━━━ Lesetext ━━━

Sind unsere Gedanken über Gott dieselben, wie die der Hebräer oder die der Christen? Welche Auffassung haben die Mohammedaner von Allah, oder welches Bild machten sich die Griechen von Zeus? Wie stellten sich die alten Druiden oder die alten Hindus die Gottheit vor?

Wie steht es mit dem Begriff vom Göttlichen als ein persönliches Wesen, das denkt, fühlt und handelt? Denken, Fühlen und Handeln sind Funktionen begrenzter Wesen, wie z. B. die Menschen. Gott oder das Göttliche ist absolut unbegrenztes Leben - universales Leben und Bewußtsein; kurz gesagt Raum, weil alles darin eingeschlossen ist. Und da sich nichts außerhalb des Raumes befindet, ist Raum Leben, Bewußtsein, Göttlichkeit: die Quelle und der Ursprung aller Wesen und aller Welten.

Vor nicht allzulanger Zeit glaubten die Menschen, daß sich die Sonne um die Erde drehe, und daß die Sterne im mitternächtlichen dunkelblauen Gewölbe funkelnde Lichtpunkte seien, die dort von einem persönlichen Gott angebracht wurden, um seinen irrenden und sündhaften Erdenkindern seine eigene Größe zu verkünden. Heute wissen wir es besser. Ein solcher Gott hat im aufgeklärten Denken keinen Platz. Aber in Ehrerbietung erhebt sich unser Herz, wenn wir über das Göttliche nachsinnen.

Welchen Platz nimmt dann Gott oder das Göttliche Bewußtsein in bezug auf Ursache und Wirkung ein? Mit anderen Worten, wenn alles in Gott, den man sich als die Göttliche Quelle vorstellt, seinen Ursprung hat, wie arbeiten dann Ursache und Wirkung im Leben? Alles wird von Karma oder dem Gesetz von Aktion und Reaktion regiert. Karma bedeutet genau folgendes: nämlich Tätigkeit, was einschließt, daß die Wirkungen oder Reaktionen auf uns zurückfallen werden, was wir auch immer unternehmen mögen. Auf diese Weise lernen wir durch Karma die Lektionen des Lebens, die wir uns durch unser Handeln selbst gestellt haben. Kein äußerer Gott legt uns jene Wirkungen auf, sondern das natürliche Gleichgewicht ist wieder hergestellt, indem uns Gelegenheit gegeben wird, den uns zugefallenen karmischen Ausgleich zu empfinden. Wenn wir einen Finger in die Flamme halten, werden wir uns brennen. Gott war es nicht, der unseren Finger ins Feuer hielt; wir taten es. Wir selbst begaben uns in den Wirkungsbereich der Naturkräfte und müssen die Folgen erleiden.

━━━

# [Aufgabe]
Womit setzt der Text über das Göttliche Gott oder das Göttliche „kurz gesagt“ gleich?

━━━ Auszüge aus Daten ━━━

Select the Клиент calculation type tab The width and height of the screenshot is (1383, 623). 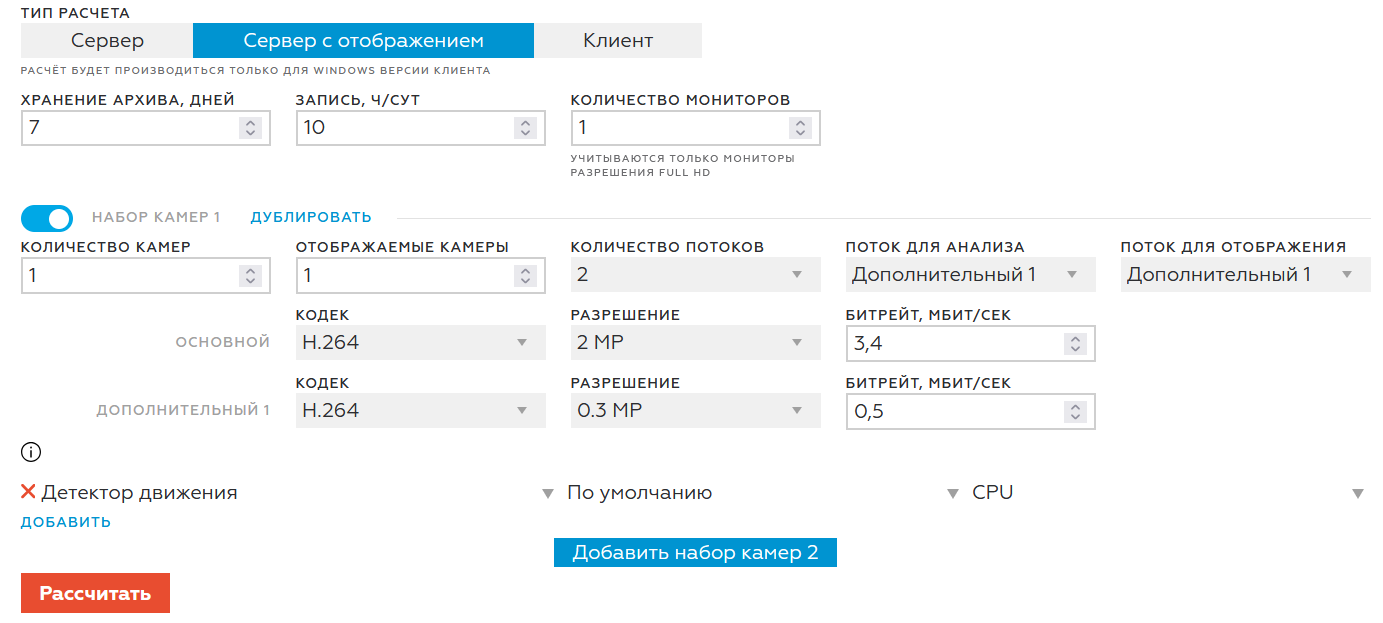tap(618, 41)
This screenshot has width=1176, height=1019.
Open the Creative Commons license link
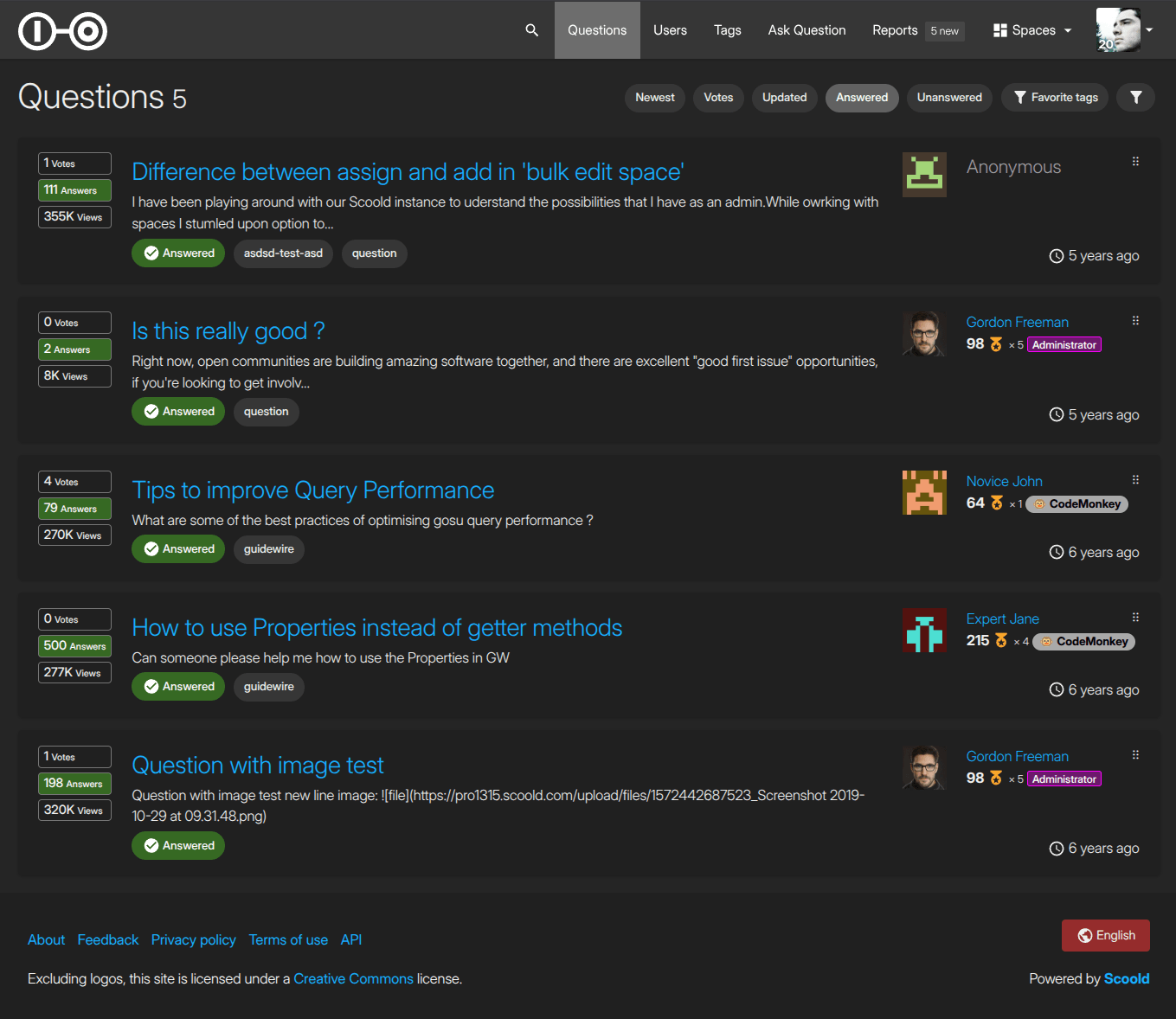[353, 979]
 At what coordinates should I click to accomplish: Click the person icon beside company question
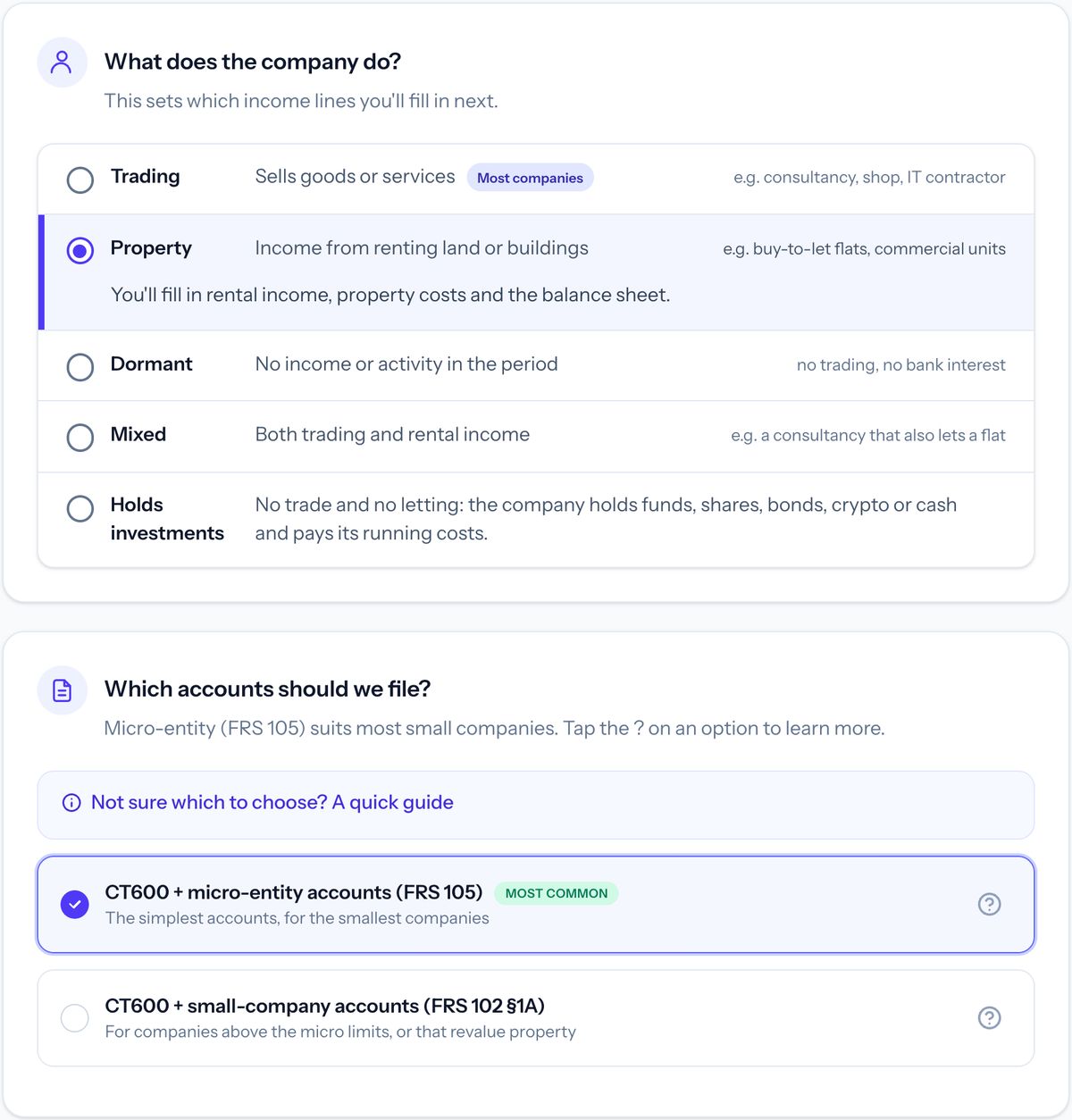pyautogui.click(x=62, y=63)
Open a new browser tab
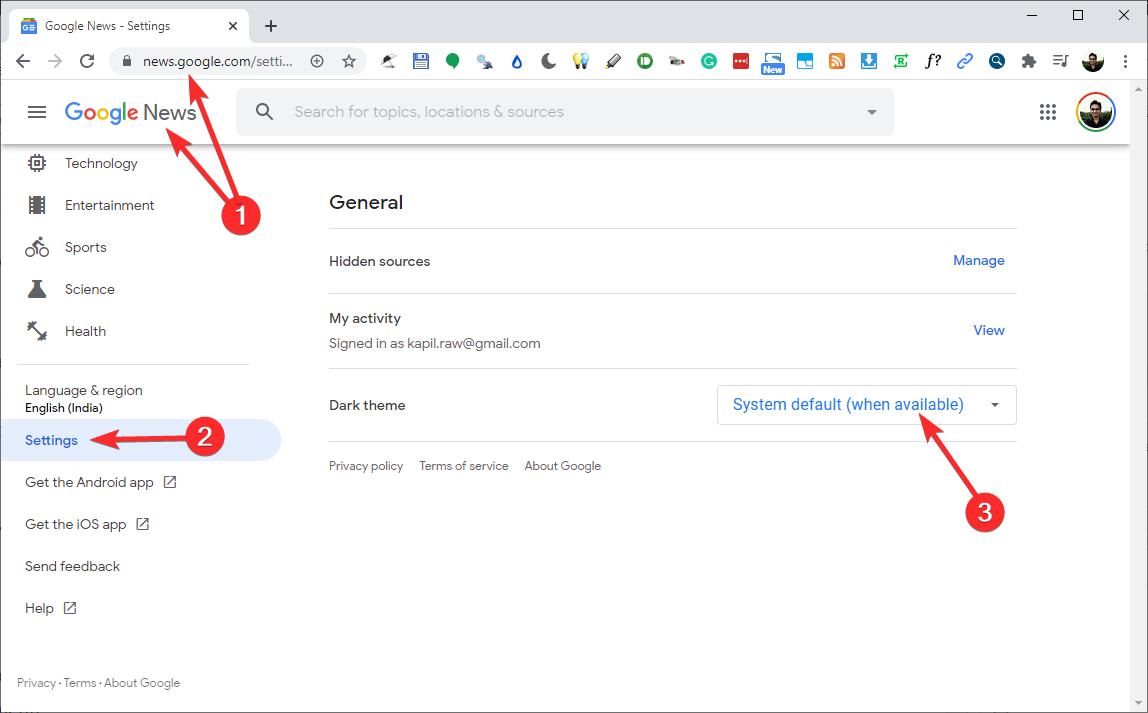 tap(270, 26)
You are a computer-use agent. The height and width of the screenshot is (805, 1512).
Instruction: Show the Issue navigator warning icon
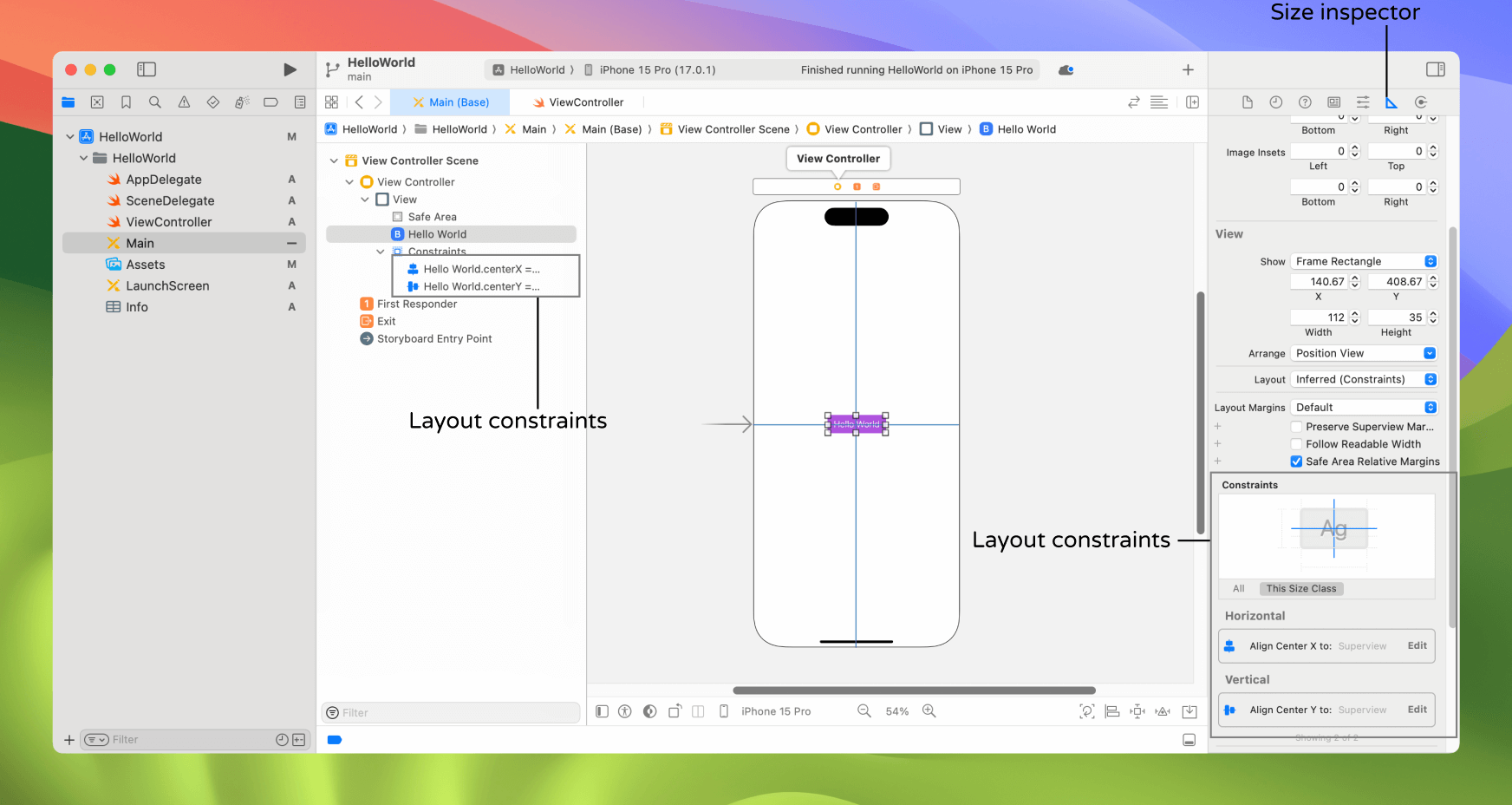click(184, 102)
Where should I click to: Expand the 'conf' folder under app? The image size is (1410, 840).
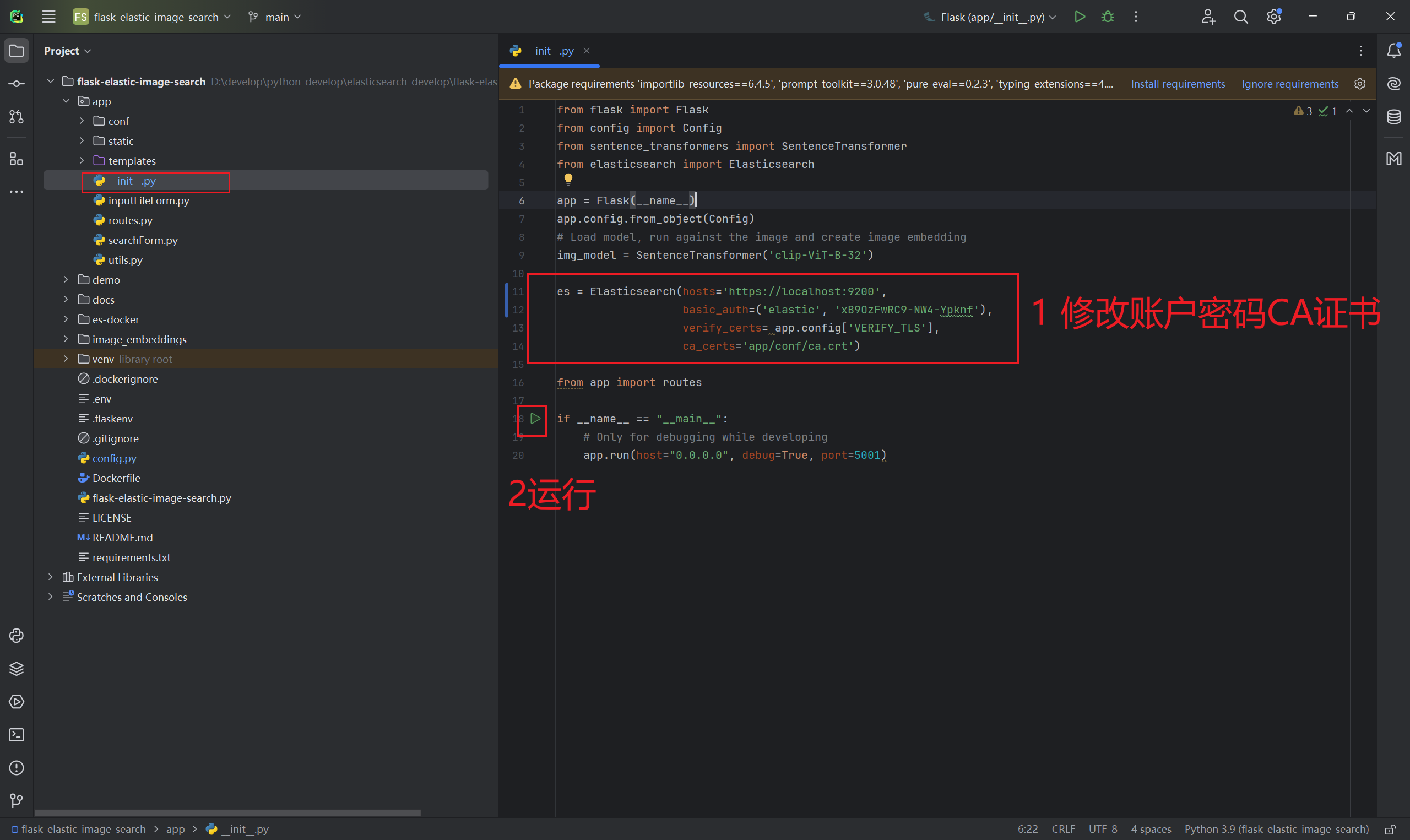(x=83, y=121)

━━━

# [Antwort]
Mit dem Raum, weil alles darin eingeschlossen ist.